Existe una única forma de saber si uno tiene el VIH: haciéndose el test. El virus puede tardar muchos años en producir síntomas. Mientras tanto, por desconocimiento, la persona puede transmitirlo si no se toman las medidas de prevención necesarias y, además, pierde un tiempo sumamente valioso para comenzar a recibir atención médica adecuada (incluso, vacunas), iniciar el tratamiento en las primeras etapas de la infección y poder llegar a una carga viral no detectable en la sangre, con los beneficios que esto implica para ella y, al prevenir la transmisión sexual, para sus parejas y para la comunidad.
El test de VIH es un análisis de sangre. Esta puede extraerse de forma convencional o, cuando se hace el test rápido, de la yema de un dedo. Si la persona estuvo expuesta al virus o cree que pudo haberlo estado (véase el recuadro), debe esperar 30 días desde esa situación de riesgo antes de hacerse el test. Ese período, llamado «ventana», es el necesario para detectar los anticuerpos que el organismo genera luego de que ingresó el VIH. Hay dos posibles resultados: no reactivo (negativo) o reactivo (positivo). Si el resultado es «no reactivo» y la persona no tuvo situaciones de riesgo durante el mes previo, no tiene el VIH (si puede estar en el período ventana, debe repetir el test cuando se hayan cumplido 30 días de la posible exposición). En cambio, si el resultado es «reactivo», deberá hacerse un análisis complementario, con una nueva muestra de sangre, para confirmar la infección.
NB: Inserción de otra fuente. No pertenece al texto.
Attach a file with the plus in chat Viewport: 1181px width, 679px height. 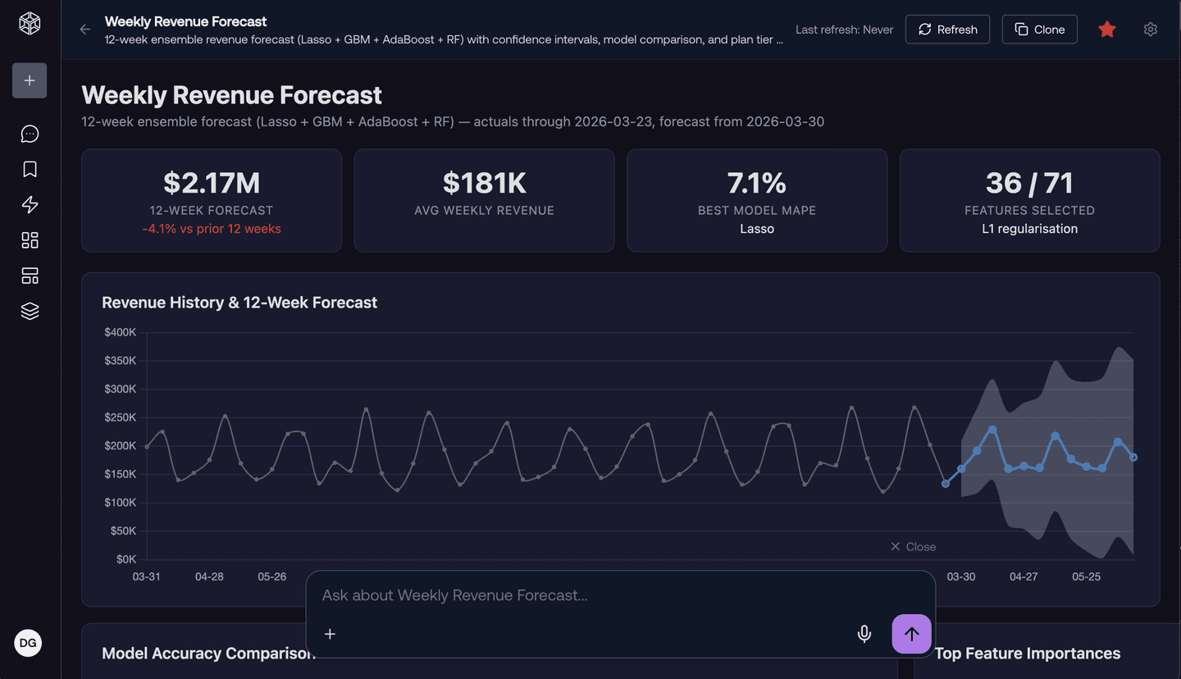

Los resultados se entregan por escrito y en forma personal. Un profesional de la salud estará presente para orientar a la persona en caso de que el resultado sea positivo. En la Argentina, por ley, los profesionales de la salud tienen la obligación de mantener la confidencialidad del resultado y no pueden, entonces, revelarlo sin autorización.
Hacerse el test es una decisión por uno y por todos. Es voluntario, confidencial y gratuito. «Es un derecho, nunca una obligación ni condición para el ingreso a un trabajo, el acceso al estudio, la atención médica, la realización de una operación o un examen prenupcial –informa el Ministerio de Salud de la Nación–. Por eso, tenés que firmar un consentimiento informado en donde confirmás que querés hacerte el test».
Los menores de edad pueden hacerse el test. «Si tenés entre 13 y 16 años, es recomendable que vayas acompañado por un adulto; pero, si no querés o no te puede acompañar, podés ir solo a hacerte la prueba», aconseja la página Justicia cerca, del Ministerio de Justicia y Derechos Humanos. Además, informa que a los jóvenes de 16 a 18 años se los considera facultados para tomar la decisión, por lo que también pueden ir solos.